Dr. Silas Blackwood, the architect of the Chronarium, posited that time wasn’t a linear progression, but a vast, echoing ocean. The Chronarium, a colossal structure of polished obsidian and interwoven copper filaments, was designed to detect the subtle ripples and dissonances within this ocean. He believed these weren't merely temporal anomalies, but echoes of *possibilities* – moments that had been, could be, or might never be.

The Resonance

...the unraveling of self.

The problem, as it turned out, wasn’t the detection of these resonances. It was the *interaction*. The Chronarium, once calibrated, began to attract them. Not with a gentle pull, but with a forceful, almost predatory insistence. Individuals who spent prolonged periods near it reported experiencing a profound sense of disorientation, a blurring of memory, and, ultimately, a loss of self.

This wasn't madness, not entirely. Subjects described seeing themselves – or fragments of themselves – overlaid onto reality. They reported conversations with versions of themselves who had made different choices, pursued different paths. These weren't hallucinations, but genuine encounters, felt with a startling clarity. They were experiencing the reverberations of alternate realities, bleeding through the cracks in the Chronarium’s containment field.

The Archives contain detailed accounts of these individuals – Elias Thorne, a cartographer who began mapping non-existent continents; Seraphina Volkov, a composer who composed symphonies that existed only in the Chronarium’s echoes; and Gideon Rhys, a linguist who claimed to decipher a language that predated human consciousness. All consumed, eventually, by Cyanidrosis.

Containment and the Static

...the silent scream.

The Archives suggest that the Chronarium itself wasn't the cause, but a catalyst. The obsidian, it seems, possessed a unique property – a sensitivity to temporal distortions. It acted like a tuning fork, amplifying these resonances and directing them towards living subjects. The copper filaments, designed to channel the energy, instead became conduits for the chaotic echoes.

Containment efforts proved futile. Attempts to dismantle the Chronarium only intensified the resonance. The Archives document a series of increasingly desperate measures: the construction of Faraday cages, the deployment of sonic dampeners, even the attempted ritualistic destruction of the copper filaments – all of which resulted in catastrophic consequences. The echoes grew louder, more insistent, threatening to overwhelm the Silent City.

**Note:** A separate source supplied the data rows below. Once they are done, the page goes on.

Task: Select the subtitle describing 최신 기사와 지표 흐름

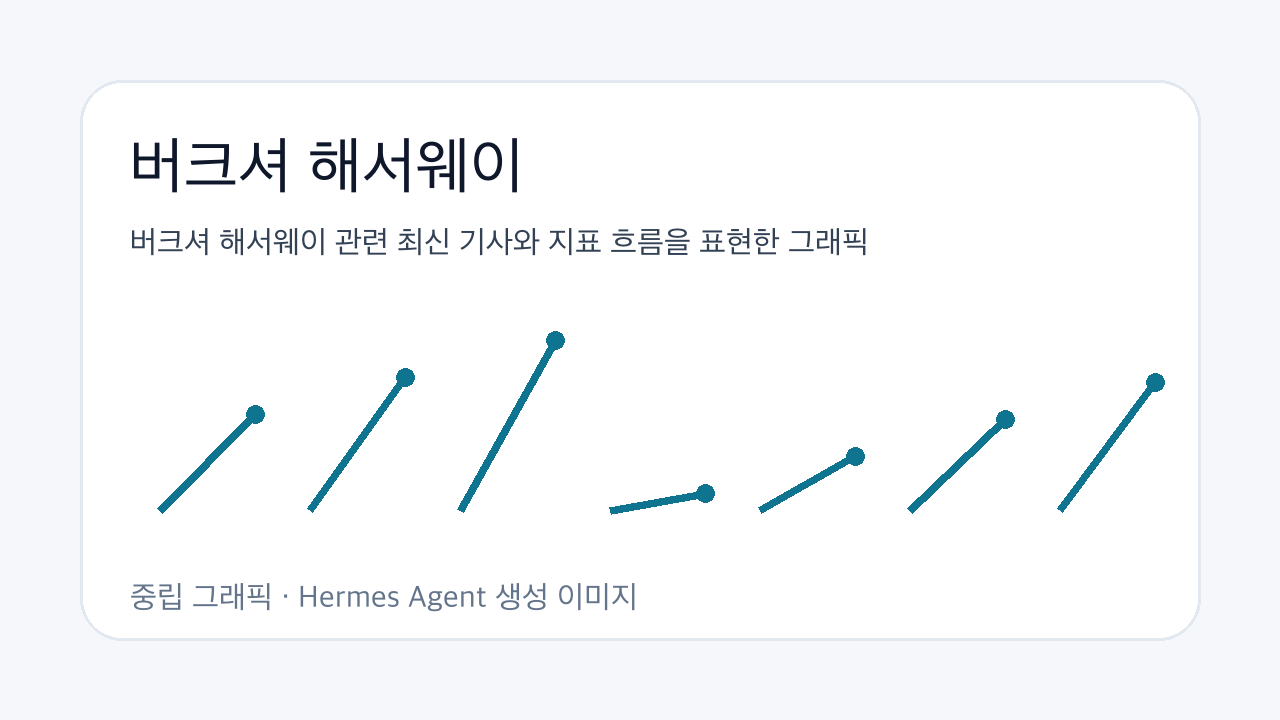Action: click(498, 242)
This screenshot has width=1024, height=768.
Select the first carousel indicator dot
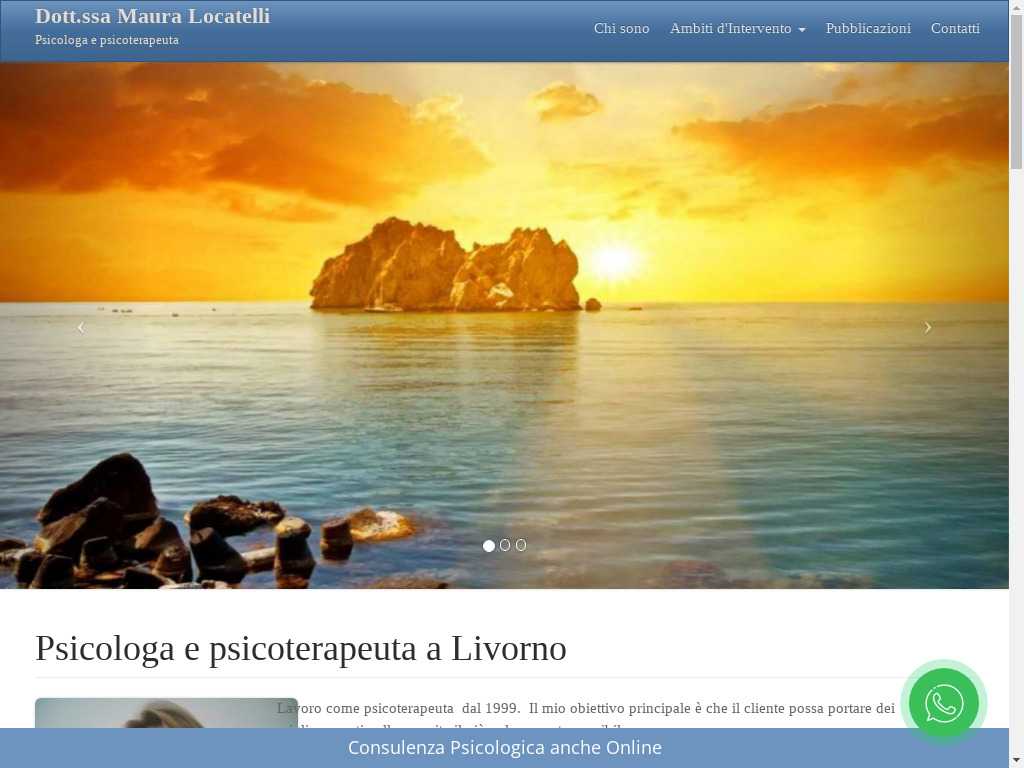(x=489, y=545)
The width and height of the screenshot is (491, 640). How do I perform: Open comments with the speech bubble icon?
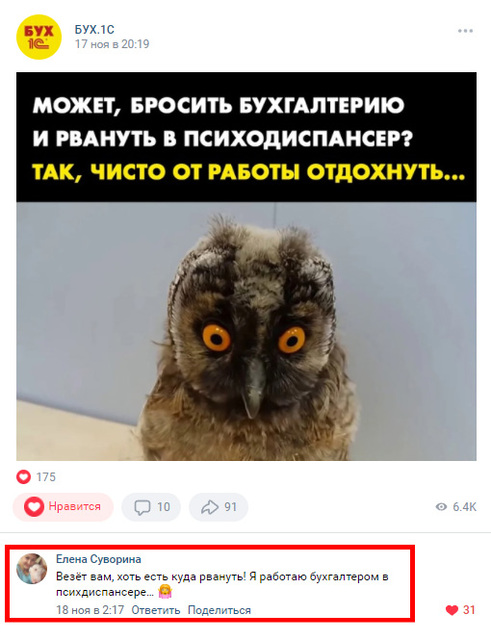[x=142, y=507]
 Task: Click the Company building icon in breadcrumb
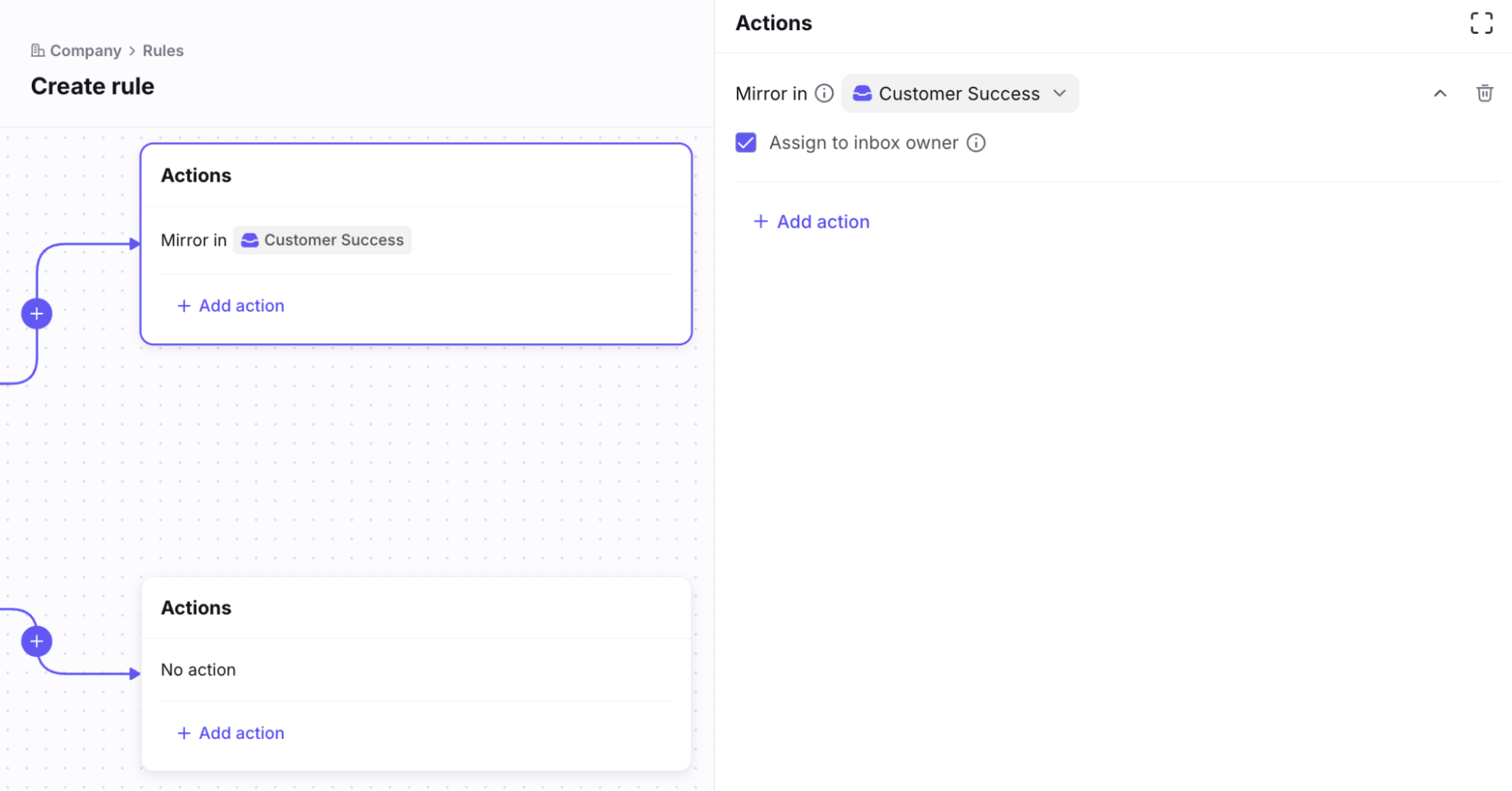tap(37, 51)
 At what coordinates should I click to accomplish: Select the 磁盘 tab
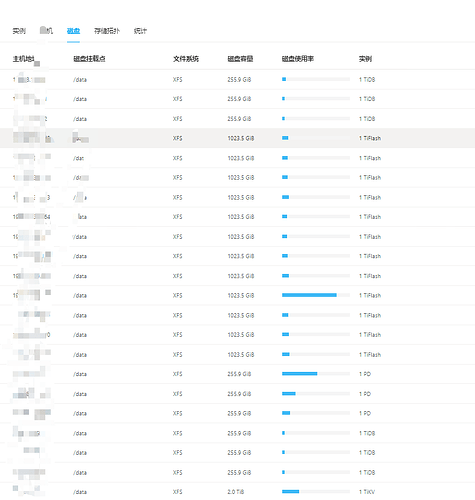pos(73,31)
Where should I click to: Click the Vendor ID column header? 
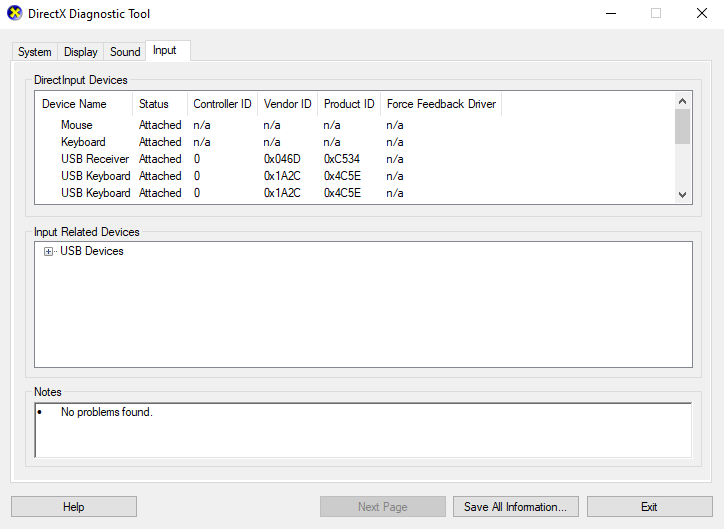coord(287,104)
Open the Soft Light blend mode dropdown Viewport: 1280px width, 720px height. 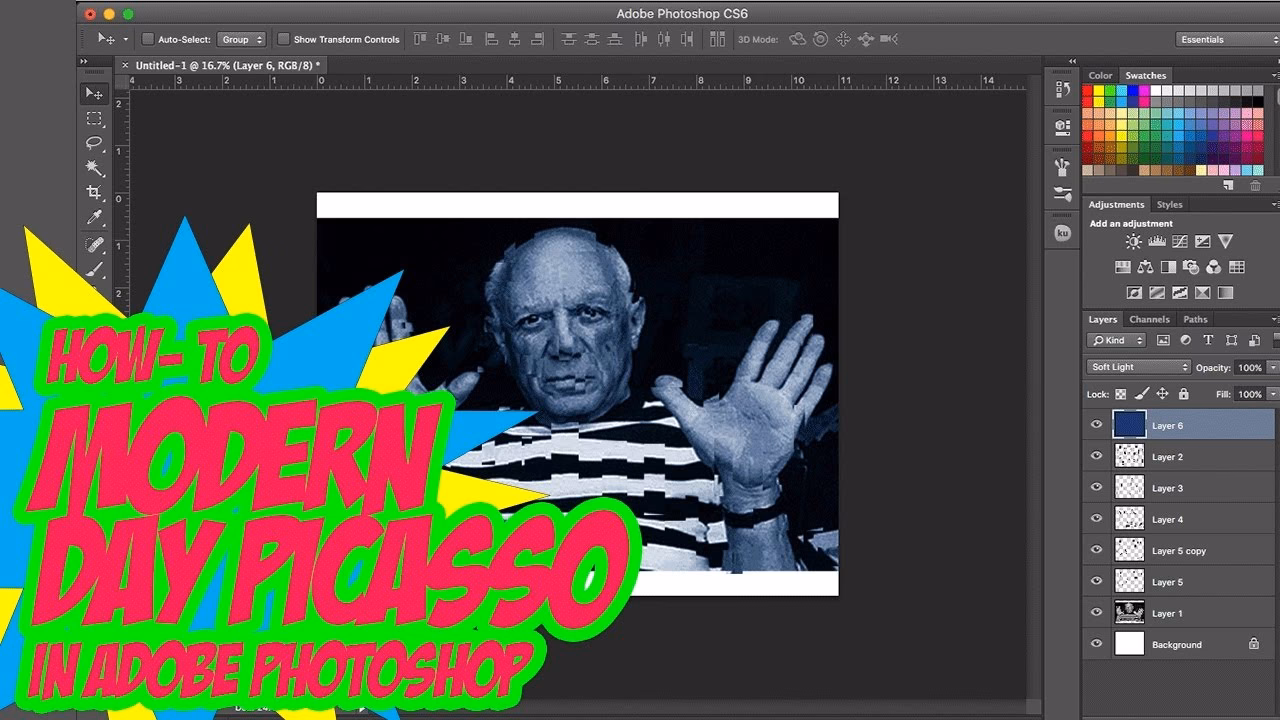pyautogui.click(x=1138, y=367)
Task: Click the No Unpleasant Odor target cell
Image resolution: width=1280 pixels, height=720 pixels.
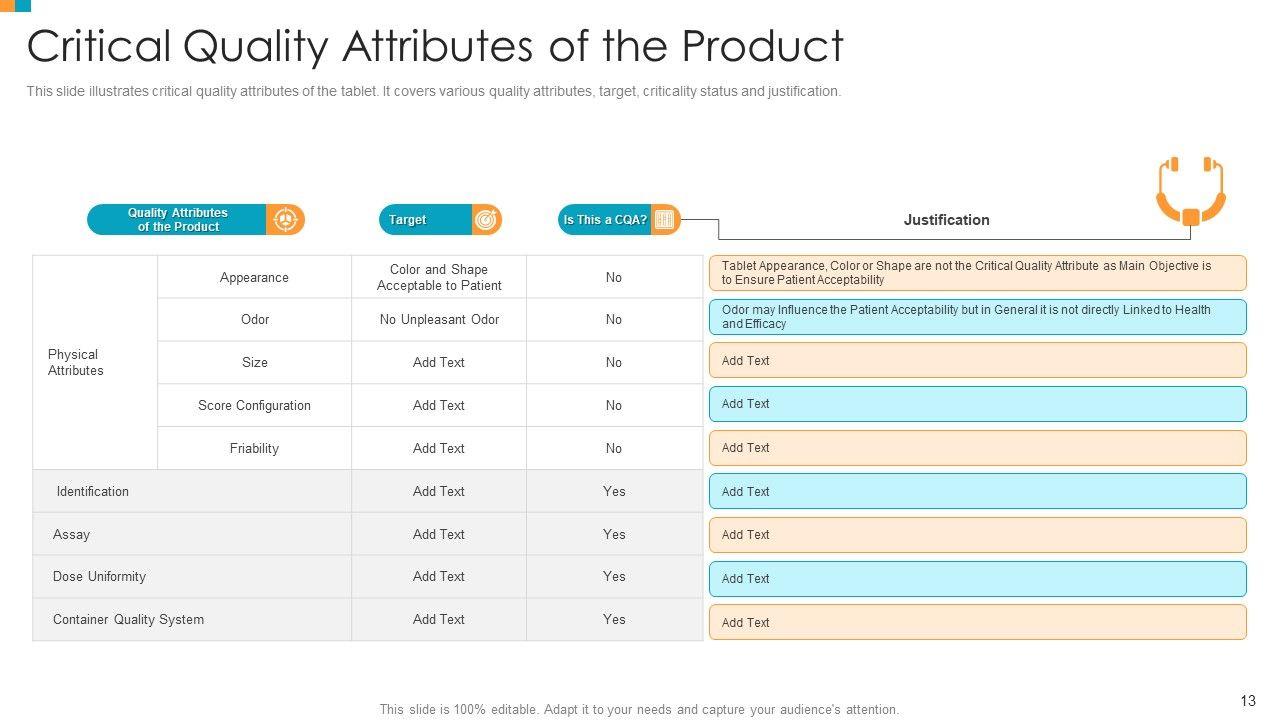Action: coord(439,320)
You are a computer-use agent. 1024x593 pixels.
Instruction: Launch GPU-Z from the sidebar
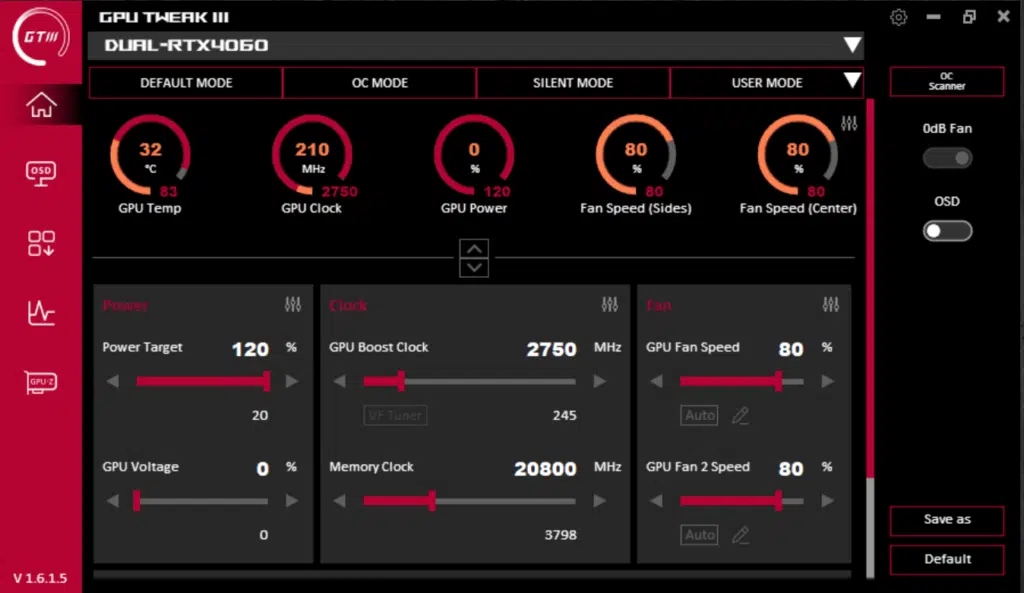(x=40, y=382)
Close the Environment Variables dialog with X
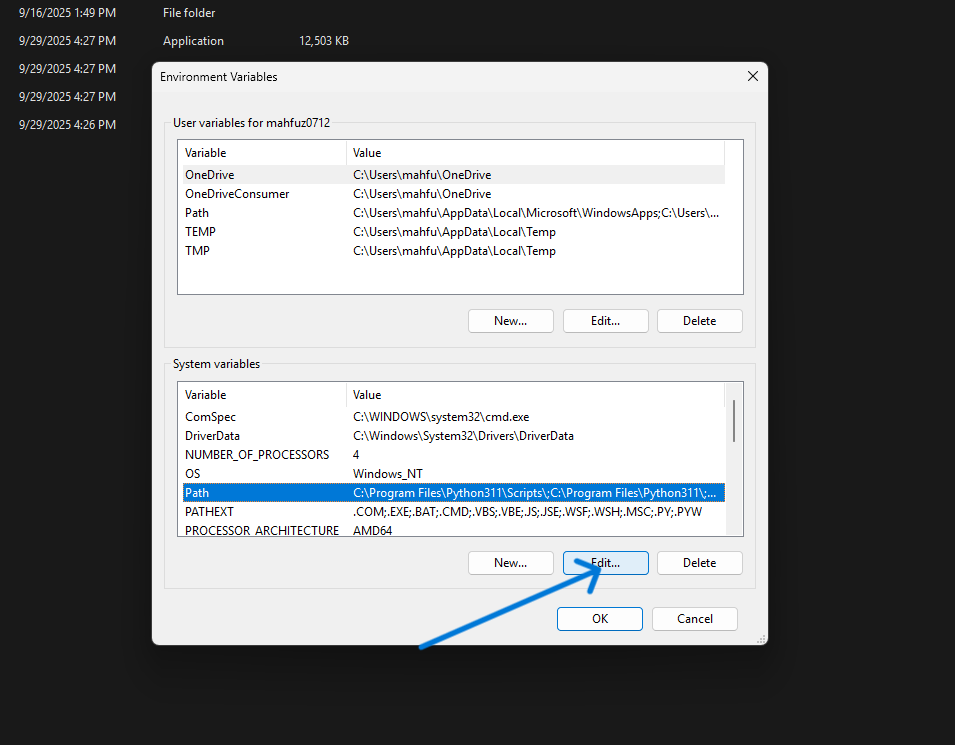The image size is (955, 745). coord(752,77)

Now, the Silent City exists in a state of perpetual static. The buildings are warped, the streets are empty, and the air vibrates with an unseen energy. The only inhabitants are the echoes – spectral remnants of those consumed by Cyanidrosis, trapped within the Chronarium’s influence. They wander the streets, repeating conversations, performing forgotten tasks, forever lost in the unraveling of their identities.